Monthly Archives: November 2012

Coffin Handle Bowie


This knife started out as a bar of 01 tool steel, and was shaped by sander, file, and stone. I apologize for not having pics of the beginning of the project. Here is the blade getting the final stoning before heat treatment. The heat treatment consists of heating the blade in my kiln to 1550 degrees, then quenching it in oil. This takes the steel from its relatively soft state to its max hardness. Directly after the quench it goes into the oven for 2, 2 hour 350 degrees heat cycles to temper it. People often seem confused as to the purpose of this second heating.

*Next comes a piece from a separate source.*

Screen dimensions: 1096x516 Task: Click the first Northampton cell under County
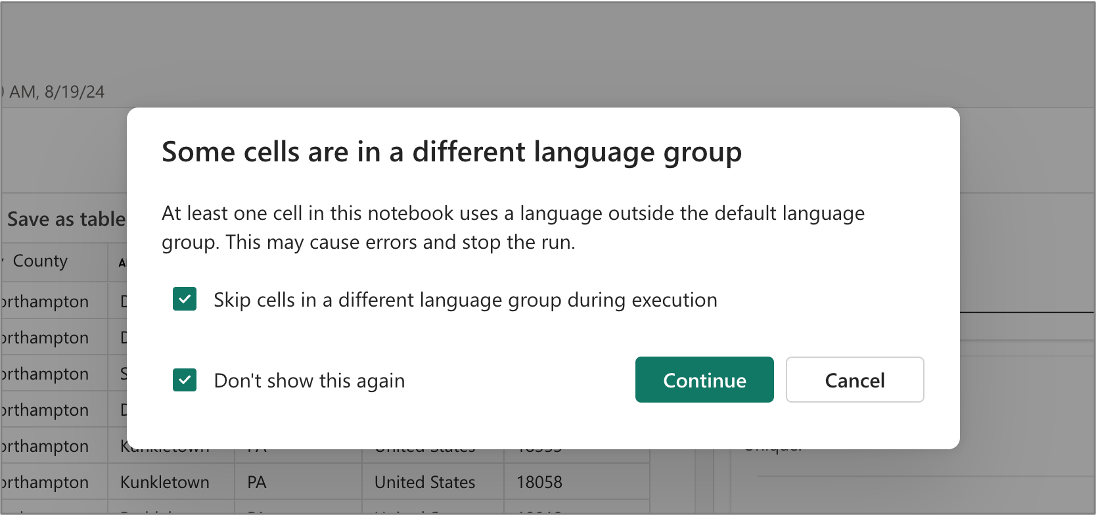point(45,301)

When the blade comes out of the oil quench it is so hard that it can break- sort of like a piece of glass- super hard but brittle. The tempering reduces the hardness slightly to give it more resilience, while still retaining 90% of its post-quench hardness.

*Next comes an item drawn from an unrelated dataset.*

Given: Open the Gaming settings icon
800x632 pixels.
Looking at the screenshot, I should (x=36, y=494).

At this point, I have approx 20 hours into the blade alone. The candles are because I was doing this during the hurricane power outage!

Now on to the guard and handle. This is a paper template for the upper portion of the handle.

Here it is transferred onto the steel it will be cut from. I use a plasma cutter here.

Cut out, but rough…

Using my vintage surface grinder to remove the rust and scale from the steel, and to ensure that it is perfectly flat.

Now to the old Bridgeport mill to begin the long process of maching the rough steel to exact dimensions. This mill is all manual- no power feed or digital readouts… just my eyes!

OK, rough shape done, and approximate pin hole locations marked…

With the two halves held together, you can see what i achieved with the milling. The blade will recess down into the top of the guard, but not protrude through to the bottom.

Pin holes are drilled (and also drilled through the blade itself), and using the TIG welder to carefully weld the halves together.

Final polishing of the blade. After the heat treatment the blade is discolored and has oil stains, so this is necessary.  Of course, now the blade is rock hard so it takes even more effort to sand it!

Tapped off the blade to protect it while I continue with the handle.

Guard on but not permanently pinned, while I shape the top portion. It has to come back off to be polished.

Guard has been on and off a dozen times at this point, simply sanding, shaping, polishing, filing, fitting. It is important to note that I cannot simply lay this up on a large buffer to achieve this finish, because it will round off all my sharp edges. That means that 95% of this finish needs to be achieved by hand sanding.  This is solid steel.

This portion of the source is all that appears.